ここをおろそかにしてしまうと、社長や主要役員の方々と、しっかりと接点を持てません。私の場合は、ベンチャー企業でなおかつオーナー企業相手の人事コンサルタントですから、お金を出す人はズバリ社長です。ここを満足させておかないと支払いはされません。社長以外の社員さんたちといくらやり取りをしていても、社長がこのコンサルは仕事をしていると認めないといけないのです。

 人事コンサルタントをしていた私の場合の実態は、実務を司り、社長の腹心でもある人事部長のような動きをしていました。年間の大きなトピックスは、春の昇給(給与改定)、夏と冬の賞与、そして、昇格の審査です。まずはこれに絡む関連日程を押さえておかないといけません。その他に、人事労務もろもろの相談事に対応するための定期訪問、他にも社員研修の日程も設定していました。

こうして、一年間のカレンダーの中で、毎月、4,5日から多い月は、7,8日の稼働予定が埋まりました。これが、私の会社の売上げのいわば基礎。ここに、スポットの研修や講演依頼が入ってきます。2002年から始動し出した私のコンサルタント活動ですが、一定期間のコンサル契約を締結できたクライアントとは2003年4月から一年間の年間契約となり、そのあとは年次更新になりました。これ以前に、研修講師の仕事をさせてもらっていた研修会社マネジメントフォワード社からの受注も順調に拡大。他にも、個人で営業している研修エージェントと組んでの仕事が増えたりしていました。さらに2003年4月より伝統ある教育団体の委嘱講師となりました。

その年こそ、講師養成トレーニングがありなかなか稼働ができなかったのですが、講座担当のライセンスを得る毎に、登壇しての稼働機会が増えていっていました。ありがたいことに、2005年になるくらいには、スケジュールの確保に悩む状態が頻繁に出て来るようになりました。

 研修登壇の依頼が来るのはとてもありがたいことだったのですが、いかんせん、日程が合わないといった事情が同時に多発していきました。ことごとく、コンサルの日程とかぶるのです。研修の案件も、「講師はカドワキさんで」「日程は講師の都合に合わせる」といった状況であればいいのですが、まだまだ経験を積み重ねている頃の段階の登壇です。「講師はこの内容ができる人」「日程はこちらに合わせて動ける人」とこのような条件のものが大半でした。これが、そのクライアントで確かな実績を認めてもらえると様相が変わります。「講師はカドワキじゃないと」「カドワキが来てくれる日に合わせますよ」とシフトしていくのです。こうなれば、小さい世界ではありますが、ちょっとしたブランドになったということです。

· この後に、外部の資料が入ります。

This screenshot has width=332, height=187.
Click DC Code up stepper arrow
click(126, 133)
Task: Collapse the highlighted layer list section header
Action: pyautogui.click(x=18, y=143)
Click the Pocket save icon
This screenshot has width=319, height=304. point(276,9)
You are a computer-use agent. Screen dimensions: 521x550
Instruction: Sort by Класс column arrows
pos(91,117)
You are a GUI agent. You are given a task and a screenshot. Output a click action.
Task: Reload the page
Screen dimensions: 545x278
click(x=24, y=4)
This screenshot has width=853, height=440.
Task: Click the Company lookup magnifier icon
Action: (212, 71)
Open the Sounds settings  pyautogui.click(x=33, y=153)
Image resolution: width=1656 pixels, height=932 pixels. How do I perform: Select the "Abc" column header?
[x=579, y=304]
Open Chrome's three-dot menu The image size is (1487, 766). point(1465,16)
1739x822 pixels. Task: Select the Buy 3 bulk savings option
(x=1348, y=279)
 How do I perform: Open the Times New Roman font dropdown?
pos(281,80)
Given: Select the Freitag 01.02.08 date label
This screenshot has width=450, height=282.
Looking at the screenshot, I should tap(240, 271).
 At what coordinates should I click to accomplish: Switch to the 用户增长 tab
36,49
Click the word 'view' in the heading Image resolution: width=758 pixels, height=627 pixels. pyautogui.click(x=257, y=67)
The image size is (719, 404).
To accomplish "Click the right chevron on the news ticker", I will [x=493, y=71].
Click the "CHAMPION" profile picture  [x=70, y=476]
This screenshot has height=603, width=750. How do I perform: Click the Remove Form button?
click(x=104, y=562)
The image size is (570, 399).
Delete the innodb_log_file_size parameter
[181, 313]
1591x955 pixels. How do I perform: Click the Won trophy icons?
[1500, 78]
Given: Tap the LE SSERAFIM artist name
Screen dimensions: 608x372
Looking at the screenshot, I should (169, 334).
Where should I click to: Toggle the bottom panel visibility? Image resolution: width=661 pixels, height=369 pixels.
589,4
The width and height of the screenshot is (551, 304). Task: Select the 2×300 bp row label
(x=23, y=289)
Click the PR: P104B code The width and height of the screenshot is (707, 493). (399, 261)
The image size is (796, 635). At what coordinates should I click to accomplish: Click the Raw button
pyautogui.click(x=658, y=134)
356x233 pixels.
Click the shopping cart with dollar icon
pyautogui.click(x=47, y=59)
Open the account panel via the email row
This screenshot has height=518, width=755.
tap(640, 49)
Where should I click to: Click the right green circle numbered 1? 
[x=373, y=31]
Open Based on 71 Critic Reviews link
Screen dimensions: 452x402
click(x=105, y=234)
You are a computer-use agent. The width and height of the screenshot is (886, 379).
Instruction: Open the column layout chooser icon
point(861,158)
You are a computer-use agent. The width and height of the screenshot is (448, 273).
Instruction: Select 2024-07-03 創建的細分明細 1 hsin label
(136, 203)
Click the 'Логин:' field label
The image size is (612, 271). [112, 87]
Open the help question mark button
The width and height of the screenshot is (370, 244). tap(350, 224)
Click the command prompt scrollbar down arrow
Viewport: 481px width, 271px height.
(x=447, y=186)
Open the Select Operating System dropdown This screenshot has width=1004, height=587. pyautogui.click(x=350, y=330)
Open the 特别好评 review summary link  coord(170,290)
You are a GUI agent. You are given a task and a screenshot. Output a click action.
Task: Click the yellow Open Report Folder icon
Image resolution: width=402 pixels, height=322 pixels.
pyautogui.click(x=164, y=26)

 私の経験では、講演の依頼は、ほぼ間違いなく日程決め打ちです。打診のメールを受けても返事は即答できちゃいます。多くは「日程合わず」の返事です。身体は一つという現実にどれだけ泣いたか分かりません。そして怖いのは、そうこうしているうちに話がこなくなるのです。頼むほうから見ると、いつ頼んでも断られるのなら段々足は遠のきます。もっと怖いのは、「カドワキさんは忙しくて、今は仕事をうけられない」と認識されることです。ちょっと時期をずらしてくれれば、いくらでも空いているところはあるのですから、こちらからすればとんでもない悲しい話でした。

 人間ってやつは、ホントにないものねだりの生き物です。コンサルの年間契約でささやかな安定を得たと思ったら、そのせいで、研修依頼を引き受け難くなるとぼやいてしまう。そのくせ、あんなに早く決めていたコンサル日程が社長の急な都合で変更になったりする。「(社長から)わたしがいなくてもやっておいてください」と言われてもそうはいきません。オーナー企業の場合、そんなことをしても、あとでひっくり返されるリスクがあります。

日程変更しても、社長に会っておいたほうがよいのです。ちゃぶ台返しを1回でもされると、そういう気になります。手帳を見ながら、変更になった日程がもっと早く分かっていたら、その案件を引き受けることができていたなぁと嘆息したことは一度や二度ではありません。